Dataset entries:

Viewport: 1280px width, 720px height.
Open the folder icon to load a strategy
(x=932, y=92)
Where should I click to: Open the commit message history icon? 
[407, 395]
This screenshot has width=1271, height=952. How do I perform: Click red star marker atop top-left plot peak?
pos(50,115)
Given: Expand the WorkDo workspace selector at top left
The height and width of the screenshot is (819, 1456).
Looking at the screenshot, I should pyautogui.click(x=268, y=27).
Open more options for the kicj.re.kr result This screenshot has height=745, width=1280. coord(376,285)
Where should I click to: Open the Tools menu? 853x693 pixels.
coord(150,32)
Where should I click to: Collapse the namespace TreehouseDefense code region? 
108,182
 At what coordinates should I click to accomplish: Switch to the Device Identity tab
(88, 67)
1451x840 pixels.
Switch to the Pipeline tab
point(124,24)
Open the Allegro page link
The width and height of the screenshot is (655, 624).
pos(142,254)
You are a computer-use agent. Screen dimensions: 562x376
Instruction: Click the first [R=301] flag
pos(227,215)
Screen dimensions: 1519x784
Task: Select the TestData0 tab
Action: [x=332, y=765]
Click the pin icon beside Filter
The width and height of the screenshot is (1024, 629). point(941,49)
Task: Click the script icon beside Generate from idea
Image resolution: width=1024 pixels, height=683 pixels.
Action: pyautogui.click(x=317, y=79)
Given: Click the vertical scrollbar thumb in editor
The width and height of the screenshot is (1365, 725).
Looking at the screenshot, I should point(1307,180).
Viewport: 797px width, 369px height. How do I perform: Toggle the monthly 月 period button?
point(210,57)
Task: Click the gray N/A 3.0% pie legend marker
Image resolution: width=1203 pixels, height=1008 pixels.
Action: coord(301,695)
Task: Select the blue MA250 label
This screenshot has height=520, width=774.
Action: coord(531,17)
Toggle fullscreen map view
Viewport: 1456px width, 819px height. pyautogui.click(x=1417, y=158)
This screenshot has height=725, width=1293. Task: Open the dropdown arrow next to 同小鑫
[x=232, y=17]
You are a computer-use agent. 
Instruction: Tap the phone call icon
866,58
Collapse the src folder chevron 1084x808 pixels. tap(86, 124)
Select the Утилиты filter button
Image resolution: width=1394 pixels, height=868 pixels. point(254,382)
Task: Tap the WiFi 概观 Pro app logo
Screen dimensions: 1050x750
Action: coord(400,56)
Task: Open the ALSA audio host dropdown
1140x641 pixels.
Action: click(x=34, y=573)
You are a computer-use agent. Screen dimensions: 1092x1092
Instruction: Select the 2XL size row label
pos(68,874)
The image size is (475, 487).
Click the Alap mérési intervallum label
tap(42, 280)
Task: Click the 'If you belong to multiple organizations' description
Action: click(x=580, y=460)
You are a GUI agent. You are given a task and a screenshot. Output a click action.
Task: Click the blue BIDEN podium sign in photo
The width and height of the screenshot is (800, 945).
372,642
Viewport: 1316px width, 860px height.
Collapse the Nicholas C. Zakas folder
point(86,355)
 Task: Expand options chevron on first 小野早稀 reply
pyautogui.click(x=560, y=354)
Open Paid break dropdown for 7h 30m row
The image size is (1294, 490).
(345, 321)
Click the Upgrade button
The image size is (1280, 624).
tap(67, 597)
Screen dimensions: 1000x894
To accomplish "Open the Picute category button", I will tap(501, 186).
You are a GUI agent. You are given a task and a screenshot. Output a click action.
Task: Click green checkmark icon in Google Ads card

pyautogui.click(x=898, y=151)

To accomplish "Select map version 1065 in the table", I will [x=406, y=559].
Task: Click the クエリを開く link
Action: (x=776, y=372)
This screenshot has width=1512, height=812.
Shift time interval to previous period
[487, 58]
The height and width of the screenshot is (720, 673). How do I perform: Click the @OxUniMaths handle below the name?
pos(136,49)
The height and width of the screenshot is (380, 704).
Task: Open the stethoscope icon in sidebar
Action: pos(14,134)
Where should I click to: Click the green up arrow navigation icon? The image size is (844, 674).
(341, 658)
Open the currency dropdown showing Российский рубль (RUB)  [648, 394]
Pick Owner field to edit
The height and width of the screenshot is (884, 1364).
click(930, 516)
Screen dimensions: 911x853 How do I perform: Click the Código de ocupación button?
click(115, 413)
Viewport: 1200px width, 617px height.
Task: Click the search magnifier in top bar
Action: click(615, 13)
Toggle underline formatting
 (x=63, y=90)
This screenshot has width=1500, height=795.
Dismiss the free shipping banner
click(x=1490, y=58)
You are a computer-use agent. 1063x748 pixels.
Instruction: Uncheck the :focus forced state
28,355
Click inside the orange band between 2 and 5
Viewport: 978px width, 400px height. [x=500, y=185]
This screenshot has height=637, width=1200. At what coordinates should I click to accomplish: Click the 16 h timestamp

Exercise objective: Copy out every line of the listing above without changing anything.

Full solution:
Viewport: 1280px width, 720px height.
Open the folder icon to load a strategy
(x=932, y=92)
Where should I click to: Open the commit message history icon? 
[407, 395]
This screenshot has width=1271, height=952. How do I perform: Click red star marker atop top-left plot peak?
pos(50,115)
Given: Expand the WorkDo workspace selector at top left
The height and width of the screenshot is (819, 1456).
Looking at the screenshot, I should pyautogui.click(x=268, y=27).
Open more options for the kicj.re.kr result This screenshot has height=745, width=1280. coord(376,285)
Where should I click to: Open the Tools menu? 853x693 pixels.
coord(150,32)
Where should I click to: Collapse the namespace TreehouseDefense code region? 
108,182
 At what coordinates should I click to accomplish: Switch to the Device Identity tab
(88, 67)
1451x840 pixels.
Switch to the Pipeline tab
point(124,24)
Open the Allegro page link
The width and height of the screenshot is (655, 624).
pos(142,254)
You are a computer-use agent. Screen dimensions: 562x376
Instruction: Click the first [R=301] flag
pos(227,215)
Screen dimensions: 1519x784
Task: Select the TestData0 tab
Action: [x=332, y=765]
Click the pin icon beside Filter
The width and height of the screenshot is (1024, 629). point(941,49)
Task: Click the script icon beside Generate from idea
Image resolution: width=1024 pixels, height=683 pixels.
Action: pyautogui.click(x=317, y=79)
Given: Click the vertical scrollbar thumb in editor
The width and height of the screenshot is (1365, 725).
Looking at the screenshot, I should point(1307,180).
Viewport: 797px width, 369px height. How do I perform: Toggle the monthly 月 period button?
point(210,57)
Task: Click the gray N/A 3.0% pie legend marker
Image resolution: width=1203 pixels, height=1008 pixels.
Action: coord(301,695)
Task: Select the blue MA250 label
This screenshot has height=520, width=774.
Action: coord(531,17)
Toggle fullscreen map view
Viewport: 1456px width, 819px height. pyautogui.click(x=1417, y=158)
This screenshot has height=725, width=1293. Task: Open the dropdown arrow next to 同小鑫
[x=232, y=17]
You are a computer-use agent. 
Instruction: Tap the phone call icon
866,58
Collapse the src folder chevron 1084x808 pixels. tap(86, 124)
Select the Утилиты filter button
Image resolution: width=1394 pixels, height=868 pixels. point(254,382)
Task: Tap the WiFi 概观 Pro app logo
Screen dimensions: 1050x750
Action: coord(400,56)
Task: Open the ALSA audio host dropdown
1140x641 pixels.
Action: click(x=34, y=573)
You are a computer-use agent. Screen dimensions: 1092x1092
Instruction: Select the 2XL size row label
pos(68,874)
The image size is (475, 487).
Click the Alap mérési intervallum label
tap(42, 280)
Task: Click the 'If you belong to multiple organizations' description
Action: click(x=580, y=460)
You are a GUI agent. You are given a task and a screenshot. Output a click action.
Task: Click the blue BIDEN podium sign in photo
The width and height of the screenshot is (800, 945).
372,642
Viewport: 1316px width, 860px height.
Collapse the Nicholas C. Zakas folder
point(86,355)
 Task: Expand options chevron on first 小野早稀 reply
pyautogui.click(x=560, y=354)
Open Paid break dropdown for 7h 30m row
The image size is (1294, 490).
(345, 321)
Click the Upgrade button
The image size is (1280, 624).
tap(67, 597)
Screen dimensions: 1000x894
To accomplish "Open the Picute category button", I will tap(501, 186).
You are a GUI agent. You are given a task and a screenshot. Output a click action.
Task: Click green checkmark icon in Google Ads card

pyautogui.click(x=898, y=151)

To accomplish "Select map version 1065 in the table", I will [x=406, y=559].
Task: Click the クエリを開く link
Action: (x=776, y=372)
This screenshot has width=1512, height=812.
Shift time interval to previous period
[487, 58]
The height and width of the screenshot is (720, 673). How do I perform: Click the @OxUniMaths handle below the name?
pos(136,49)
The height and width of the screenshot is (380, 704).
Task: Open the stethoscope icon in sidebar
Action: pos(14,134)
Where should I click to: Click the green up arrow navigation icon? The image size is (844, 674).
(341, 658)
Open the currency dropdown showing Российский рубль (RUB)  [648, 394]
Pick Owner field to edit
The height and width of the screenshot is (884, 1364).
click(930, 516)
Screen dimensions: 911x853 How do I perform: Click the Código de ocupación button?
click(115, 413)
Viewport: 1200px width, 617px height.
Task: Click the search magnifier in top bar
Action: click(615, 13)
Toggle underline formatting
 (x=63, y=90)
This screenshot has width=1500, height=795.
Dismiss the free shipping banner
click(x=1490, y=58)
You are a computer-use agent. 1063x748 pixels.
Instruction: Uncheck the :focus forced state
28,355
Click inside the orange band between 2 and 5
Viewport: 978px width, 400px height. [x=500, y=185]
This screenshot has height=637, width=1200. At what coordinates should I click to accomplish: Click the 16 h timestamp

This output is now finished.